Recent litigation cases - May 2020 roundup

Published on
2 min read

We've brought together a round-up of some recent litigation cases that may be of interest to you.

Remote hearings and adjournments

Since the challenges and upsides of proceeding with a remote trial apply to both sides equally, there was no unfairness in refusing to adjourn a five week trial of an insolvency claim.  The judge considered the Health Protection (Coronavirus, Restrictions) (England) Regulations 2020 and the Remote Hearing Protocol and insisted that a trial should go ahead remotely in June (Re Blackfriars Ltd). 

Experts’ duties

As with counsel and solicitors, an expert’s paramount duty owed to the court is not inconsistent with an additional duty of loyalty to the client. Where a fiduciary duty of loyalty arises in a particular court case or arbitration, the expert must not place themselves in a position where their duty and their interest may conflict. The claimant was entitled to an injunction preventing its expert in an arbitration from acting in a closely related arbitration between it and a third party (A v B).

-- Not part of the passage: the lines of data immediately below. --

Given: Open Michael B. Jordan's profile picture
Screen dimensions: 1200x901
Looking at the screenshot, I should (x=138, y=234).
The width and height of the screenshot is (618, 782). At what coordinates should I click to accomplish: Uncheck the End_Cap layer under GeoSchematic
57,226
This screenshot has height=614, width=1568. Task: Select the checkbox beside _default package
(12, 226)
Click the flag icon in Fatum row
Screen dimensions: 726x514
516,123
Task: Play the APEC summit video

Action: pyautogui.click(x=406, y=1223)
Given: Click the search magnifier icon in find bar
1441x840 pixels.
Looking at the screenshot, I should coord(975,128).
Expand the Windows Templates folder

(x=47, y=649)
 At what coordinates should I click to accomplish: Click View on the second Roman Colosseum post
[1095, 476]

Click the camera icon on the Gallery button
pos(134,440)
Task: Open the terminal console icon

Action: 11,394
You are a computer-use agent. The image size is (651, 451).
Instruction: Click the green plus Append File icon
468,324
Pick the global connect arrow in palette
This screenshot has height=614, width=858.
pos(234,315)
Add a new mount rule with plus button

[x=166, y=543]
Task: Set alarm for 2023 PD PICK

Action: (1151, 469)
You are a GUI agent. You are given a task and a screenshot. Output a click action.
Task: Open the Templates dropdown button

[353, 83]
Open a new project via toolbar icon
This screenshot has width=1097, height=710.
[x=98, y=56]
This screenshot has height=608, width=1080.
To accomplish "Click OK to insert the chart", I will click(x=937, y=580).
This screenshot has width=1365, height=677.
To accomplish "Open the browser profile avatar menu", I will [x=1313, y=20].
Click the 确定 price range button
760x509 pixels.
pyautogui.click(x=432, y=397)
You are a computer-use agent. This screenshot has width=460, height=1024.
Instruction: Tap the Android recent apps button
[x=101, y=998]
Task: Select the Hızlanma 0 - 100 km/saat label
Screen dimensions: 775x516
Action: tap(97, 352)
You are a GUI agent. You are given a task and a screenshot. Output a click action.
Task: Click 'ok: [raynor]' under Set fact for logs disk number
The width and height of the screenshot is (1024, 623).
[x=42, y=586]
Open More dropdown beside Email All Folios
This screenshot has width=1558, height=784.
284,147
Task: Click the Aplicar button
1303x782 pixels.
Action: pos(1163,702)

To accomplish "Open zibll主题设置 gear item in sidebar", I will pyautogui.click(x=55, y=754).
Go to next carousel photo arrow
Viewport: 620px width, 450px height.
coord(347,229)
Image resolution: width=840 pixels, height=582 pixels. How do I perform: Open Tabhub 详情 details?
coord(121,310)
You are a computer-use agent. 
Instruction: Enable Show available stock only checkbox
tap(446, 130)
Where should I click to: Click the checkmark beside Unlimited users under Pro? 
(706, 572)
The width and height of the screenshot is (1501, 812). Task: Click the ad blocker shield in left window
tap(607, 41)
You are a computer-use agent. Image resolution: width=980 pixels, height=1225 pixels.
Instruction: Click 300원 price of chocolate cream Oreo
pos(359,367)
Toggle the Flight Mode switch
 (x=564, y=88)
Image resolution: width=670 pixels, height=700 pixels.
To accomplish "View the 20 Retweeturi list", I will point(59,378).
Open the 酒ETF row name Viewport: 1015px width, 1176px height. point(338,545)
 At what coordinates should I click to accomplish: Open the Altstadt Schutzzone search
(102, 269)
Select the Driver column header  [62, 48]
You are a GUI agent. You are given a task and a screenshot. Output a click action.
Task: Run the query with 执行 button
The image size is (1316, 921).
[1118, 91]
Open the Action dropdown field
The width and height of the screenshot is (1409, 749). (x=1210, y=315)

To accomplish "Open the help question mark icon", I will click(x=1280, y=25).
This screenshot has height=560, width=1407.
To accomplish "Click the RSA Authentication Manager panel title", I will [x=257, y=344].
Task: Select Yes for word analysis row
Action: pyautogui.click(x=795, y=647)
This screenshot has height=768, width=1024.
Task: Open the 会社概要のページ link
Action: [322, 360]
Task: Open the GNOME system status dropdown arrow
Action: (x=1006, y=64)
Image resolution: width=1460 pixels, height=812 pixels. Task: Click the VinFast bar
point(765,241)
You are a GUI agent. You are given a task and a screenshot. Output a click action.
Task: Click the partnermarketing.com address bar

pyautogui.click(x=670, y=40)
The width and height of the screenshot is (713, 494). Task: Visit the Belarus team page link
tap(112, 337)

Tomlin Orders and open justice

It is not the normal practice for judges to inspect confidential schedules or agreements annexed to Tomlin Orders.  The terms of the settlement agreement will not be on the public record but this is not a derogation from open justice.  The agreement results from autonomous decision-making by the parties, not the court, and the mention of an agreement in an order does not give rise to any right of inspection (Zenith Logistics Services (UK) Ltd v Coury).

Vicarious liability

Morrisons was not vicariously liable for its employee's torts of misuse of private information, breach of confidence and breach of statutory duty under the Data Protection Act 1998.  The employee had been pursuing a personal vendetta when he disclosed the personal data of other employees on the internet. His wrongful conduct was not so closely connected with acts he was authorised to do that it could fairly and properly be regarded as done by him while acting in the ordinary course of his employment (WM Morrison Supermarkets PLC v Various Claimants).

Privilege and the fraud exception

The fraud exception applies whether or not the solicitor is aware of the wrongful purpose, and also where the client is unaware of the wrongful purpose if the client is being used as an unwitting tool to further a third party’s fraud. The court held that the required standard of proof is a strong prima facie case. The fraud exception applied in this case to documents held by the defendant LLP for its former client, which would otherwise be privileged (Addlesee v Dentons Europe LLP).